● Quoted text
I wish I had driven a Volkswagen?


----------



## Tuna

Why do you MORONS always have to ride 3 or 4 abreast on your 10 speeds. I mean, really, Every Sun. morning from Bedford to Wayland, This morning there were 60 of you idiots in a group on 126 in Lincoln. You didn't like my blue light, the horn or the siren, although I must admit all those middle fingers I saw in the rearview mirror made me think I did something right.:stomp:


----------



## Harley387

I have noticed the same thing about mini-vans. ESPECIALLY GREEN mini-vans. I always thought it was just me.


----------



## Cyrix142

Why do you call the police because your neighbor is up to their old games, yet when I get there you do not wish to fill out a statement or press charges because you don't want to cause trouble you just "want it to stop"? But you would file a complaint if I ever suggested you actually walk over and have a conversation with said neighbor to discuss this noise.

Why do you act so offended when I ask you how much you had to drink? It's only because you got off the interstate, forgot to stop at the off-ramp and devastated a guard rail at 3:00AM. Well that and the empty bottles in your passenger seat might of raised an eye brow. 

Why would you go into the station to file a complaint to inform the chief that I was committing a violation of your privacy by walking around the parking lot of a strip club and bar holding a flashlight..? "..Well I don't think he should be walking around the parking lot because it makes me think he is going to plant something in my car, or stir up trouble for me".

Why do you feel the need to inform me that you are going to appeal a ticket like it bothers me? I hate to let you in on a tip, but it really doesn't matter to us and in most cases it just generates more $$ in our pockets to see you sit in court and pour your heart on a traffic hearing. "Well I did not stop for the stop sign, but I think he should of given me a warning because I did not see the sign in the first place".

● What this exercise asks
[1] Name every town that appears in the forum thread about driving complaints.
[2] Render this sentence from the forum thread about driving complaints in Spanish: "I have noticed the same thing about mini-vans."
[3] Extend the forum thread about driving complaints past its final post.
The records have nothing to do with this work.

● Dataset excerpts
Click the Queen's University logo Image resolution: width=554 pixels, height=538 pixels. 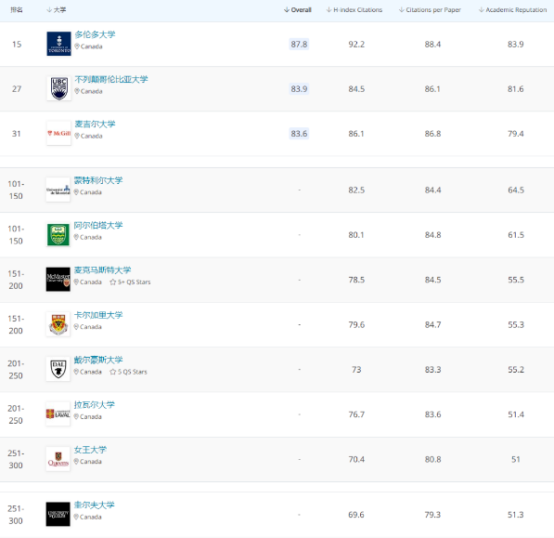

==

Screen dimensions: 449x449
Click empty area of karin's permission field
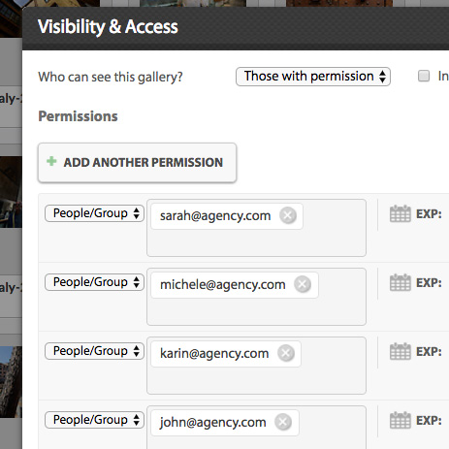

...

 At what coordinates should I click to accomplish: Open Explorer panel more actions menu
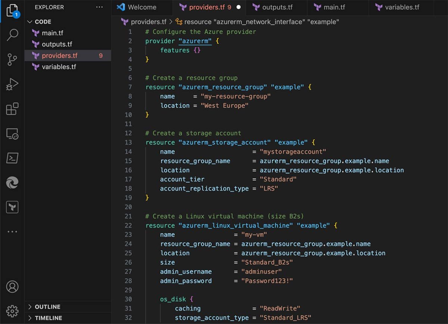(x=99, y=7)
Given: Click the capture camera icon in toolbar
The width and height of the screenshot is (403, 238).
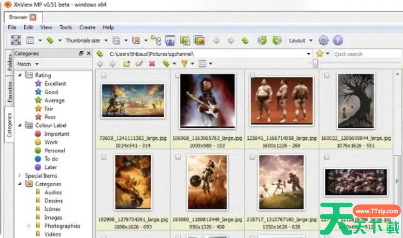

● Answers for the tasks
[1] Bedford, Wayland, Lincoln

[2] He notado lo mismo con las minivans.

[3]
Do you really think I am speeding just to speed? Or maybe I might just be rushing past you to get to your house because someone is stealing all your shit and you just don't know it yet.


----------



## Inspector

Why so you drive 10 mph below the speed limit when I'm behind you?

Why do you blame me because you don't have what it takes to be a police officer?

Why blame me when I tell you your kid is at the station for being drunk and disorderly?

Why complain "you never see a cop" after you spoke at town meeting to support cutting the budget?

Why do you expect me to know that your brother-in-law used to live next door to a sergeant that works for another department after I pulled you over for 55 in a 30?

Why didn't you know it was a school zone as I stopped you pulling out after dropping off your kid?

How could I think you might be drunk when you jammed on your brakes for a green light?


----------



## Deuce

Why do you people suck.. soooo.. fucking.. much??



Seriously, I hate you, you whiney sniveling little bitches....



And why the fuck aren't you answering our questions!? I mean, what the hell, you come on here expecting your questions to be answered. Sound off bitches!


----------



## CJIS

Why do you run a red light when I am sitting across the street in my cruiser?

Why do you feel you need to pull up next to my cruiser and rev your engine at a red light?


----------



## Roy Fehler

Why, after your husband/boyfriend beats the living snot out of you, and after you call 911, get an emergency 209A order and generally cooperate with the process, you show up in court 3 months later to basically call me a liar? Like I just decided to stop at some random house and arrest the first guy I saw?


----------



## jedediah1

why did you vote for obama?

why did you vote for deval?

why did you vote for teddy for 75 years?


----------



## sdb29

So here we are in mASSachusetts, the Bluest of Blue States- the dyed in the wool Democratic State. You know, Democrats, the party that supports the working man and Organized Labor- So- If you profess to be a Democrat, why do you hate OUR union? Could it be--that you are really -----Republicans?


----------



## new guy

Why come up to me and say "officer can I ask you a question ?" You just did !!!


----------



## k12kop

I've got a question for the teenage version of the species, But first let me point out a couple of things that may make your encounters me go a little smoother for you when I need to converse with you.
1; "huh?"
Look when I ask you a question a simple yes or no will do. There is a reason I ask my questions Barney style.
2; "What are you talking about dog?" 
reread #1, Barney is your friend.
3; "Are you serious?"
Like a heart attack, look when the cuffs come out it means the conversation has ended and it's in your best interests to shut up and follow directions.
And could you please explain to me why it takes you so long to walk across the street?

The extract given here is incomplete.